Table 2 and Fig. 2 show the performance of the four chosen algorithms in Chess dataset with different min_sup. The results show that FP-Growth algorithm outperforms the other three algorithms. We were only able to find the results using AprioriTID algorithms until min_sup = 0.65 because of the memory constraints.

Table 2. Chess dataset comparison with execution time and frequent itemset count
Fig. 2.
figure 2

Chess dataset result comparison with execution time

Table 3 and Fig. 3 show the performance of the four chosen algorithms in accidents dataset with different min_sup. The results show that FP-Growth algorithm outperforms the other three algorithms. Also, we were only able to find the results using AprioriTID algorithms until min_sup = 0.65 because of the memory constraints.

Table 3. Accidents dataset comparison with execution time and frequent itemset count
Fig. 3.
figure 3

Accidents dataset result comparison with execution time

Figure 4 and Table 4 show the performance of the four chosen algorithms in mushroom dataset with different min_sup. The result shows that Eclat algorithm outperforms the other three algorithms.

Fig. 4.
figure 4

Mushroom dataset result comparison with execution time

Table 4. Mushroom dataset comparison with execution time and frequent itemset count

Table 5 and Fig. 5 show the performance of the four chosen algorithms in t20i6D100 K dataset with different min_sup. The results show that Eclat algorithm outperforms the other three algorithms.
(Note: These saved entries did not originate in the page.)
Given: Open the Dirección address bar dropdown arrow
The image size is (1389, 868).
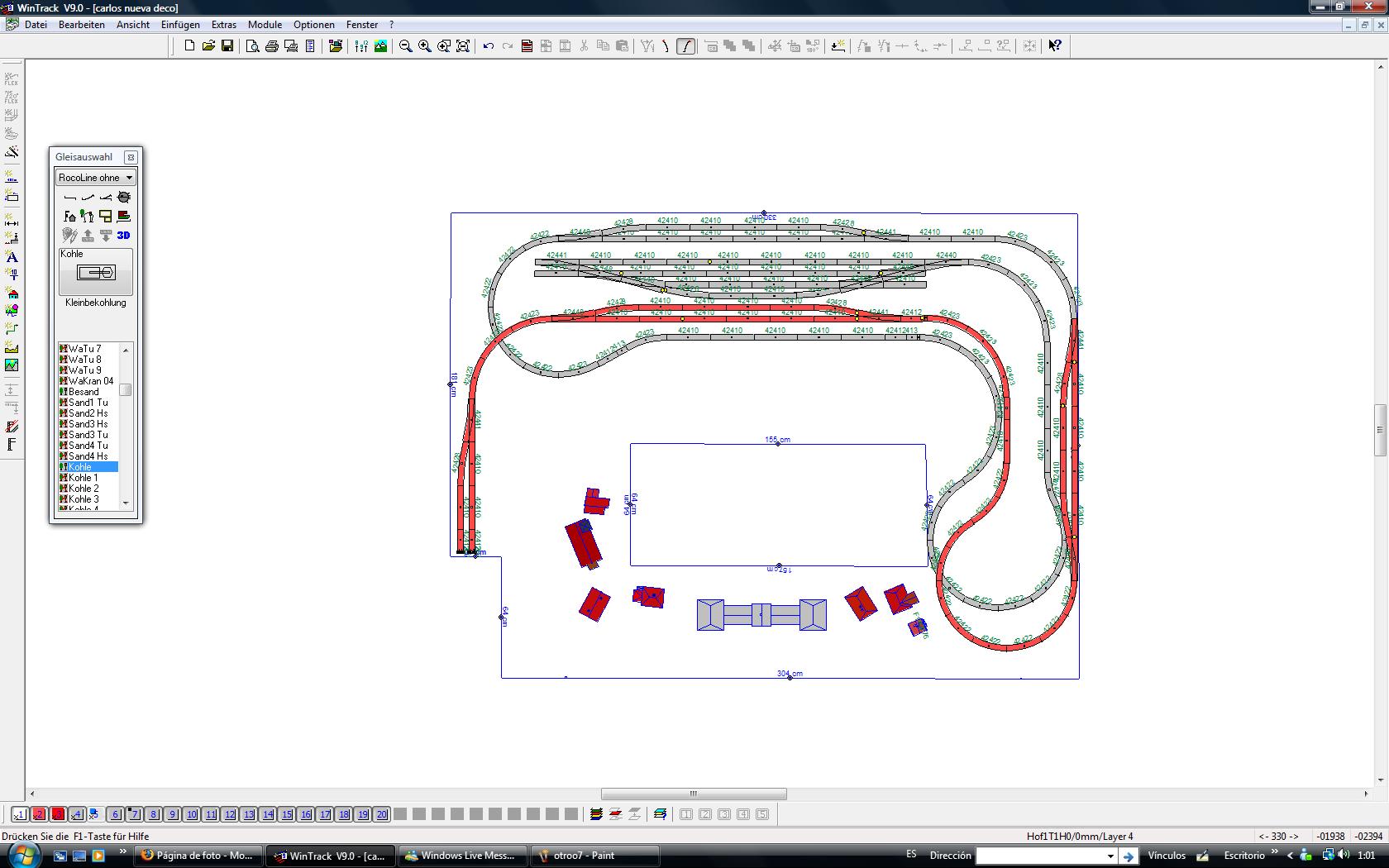Looking at the screenshot, I should click(x=1110, y=856).
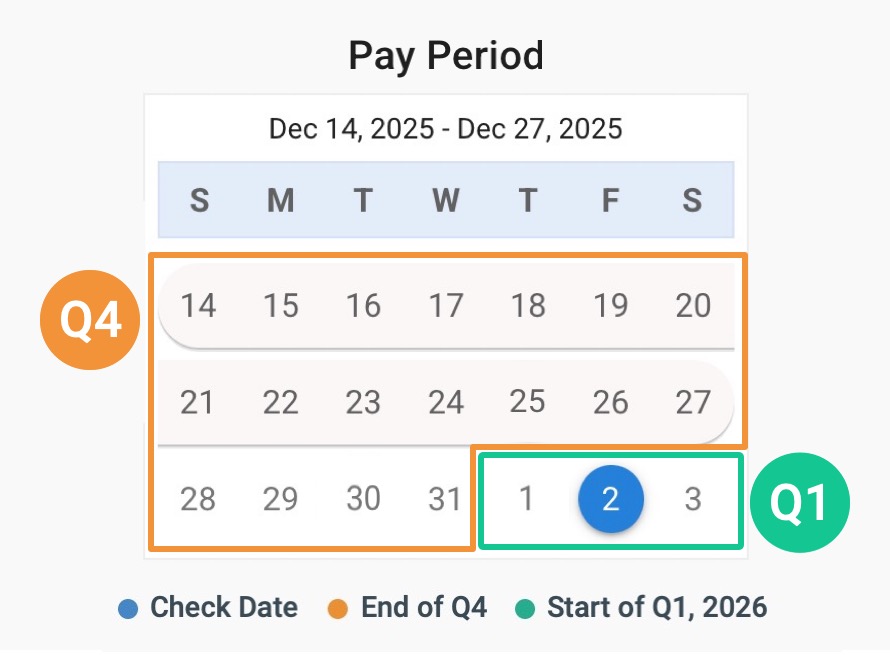Click the Pay Period heading
This screenshot has width=890, height=656.
pyautogui.click(x=445, y=56)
Table 5. t20i6D100 K dataset comparison with execution time and frequent itemset count
Fig. 5.
figure 5

t20i6D100 K dataset result comparison with execution time

6 Conclusion

In this work, four different association rule mining algorithms (Apriori, AprioriTID, FP-Growth, and Eclat) was implemented on cloud environment. We have chosen the cloud platform as the amazon web service platform and used EC2 service. We implemented four different benchmark dataset including chess, accidents, mushrooms and t20i6d100 K. We evaluated the performance of those algorithms based on their execution time by varying the min_sup values. From this study, we make the following observations and conclusion as follows:

  • Cloud platform is much suitable for data mining process in the areas of efficiently, reliability, and cost effectiveness.
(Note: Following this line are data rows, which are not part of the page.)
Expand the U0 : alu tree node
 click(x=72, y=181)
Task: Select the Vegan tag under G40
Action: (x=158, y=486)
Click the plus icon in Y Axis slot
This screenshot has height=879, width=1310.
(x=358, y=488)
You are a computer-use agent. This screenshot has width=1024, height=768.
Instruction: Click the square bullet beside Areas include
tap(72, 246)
  • During comparison Apriori requires more time to produce the frequent itemset when the min_sup values decreases. In contrast AprioriTID algorithm is not suitable for dense dataset such as chess and accidents. This is because those datasets are producing more frequent itemset when the min_sup value decreases and AprioriTID is not able to produce the results beyond particular min_sup values shown in Tables 3 and 4.

  • Eclat algorithm is suitable for any dataset (small or medium or dense dataset) with compared Apriori, and AprioriTID.

  • From this study the FP-Growth algorithm is more suitable for medium size and dense dataset. Tables 2 and 3 clearly show the experimental results. Tables 4 and 5 clearly express that the FP-Growth is not suitable for small size and simple dataset.

  • Eclat and FP-Growth algorithms are more efficient algorithm than Apriori, and AprioriTID algorithms. Comparing these algorithms, FP-Growth is more suitable for dense and medium size dataset. It may therefore be concluded that Eclat is appropriate for medium size and less dense dataset.